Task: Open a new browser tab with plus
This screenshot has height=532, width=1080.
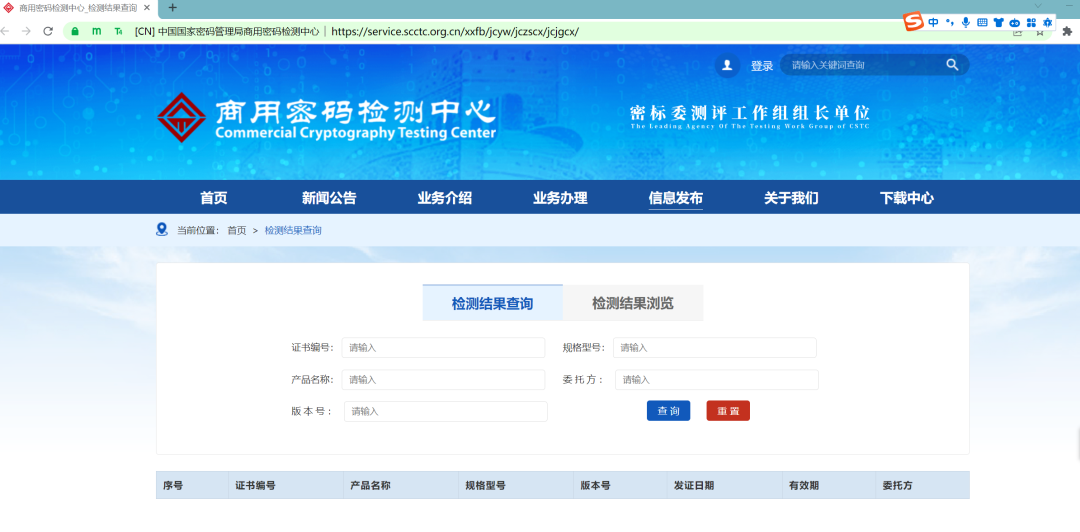Action: pyautogui.click(x=172, y=7)
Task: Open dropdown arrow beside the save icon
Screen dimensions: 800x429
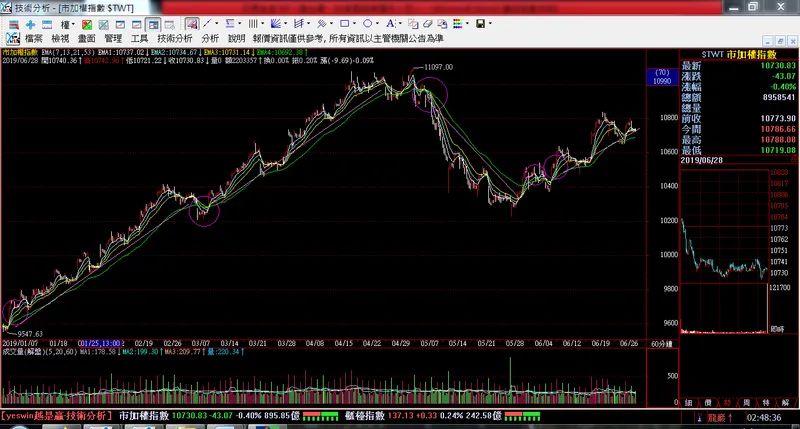Action: point(493,23)
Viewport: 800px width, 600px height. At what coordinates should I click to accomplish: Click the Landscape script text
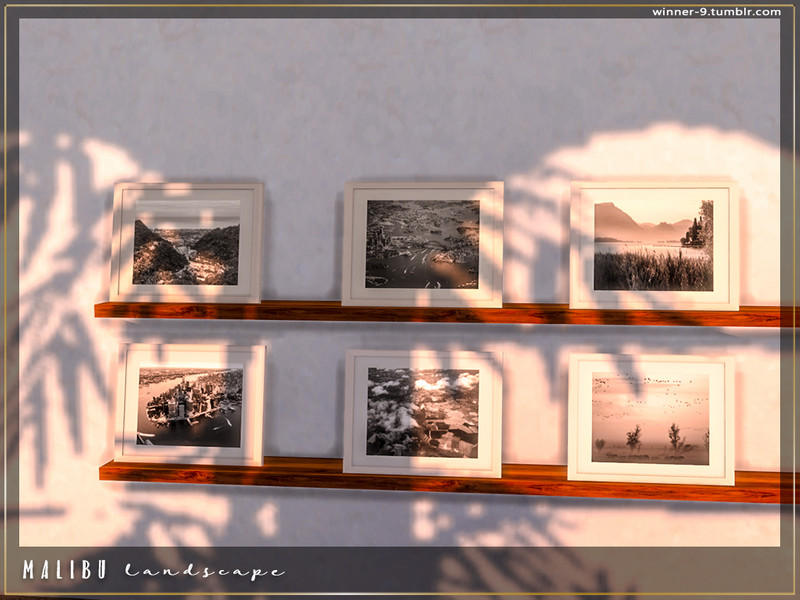(204, 570)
- - - - -
» **ASSIGNED TASK**: Give back the material above exactly as it appears, minus the pictures.

» **RESPONSE AREA**:
Task: Open a new browser tab with plus
This screenshot has height=532, width=1080.
Action: pyautogui.click(x=172, y=7)
Task: Open dropdown arrow beside the save icon
Screen dimensions: 800x429
Action: point(493,23)
Viewport: 800px width, 600px height. At what coordinates should I click to accomplish: Click the Landscape script text
(204, 570)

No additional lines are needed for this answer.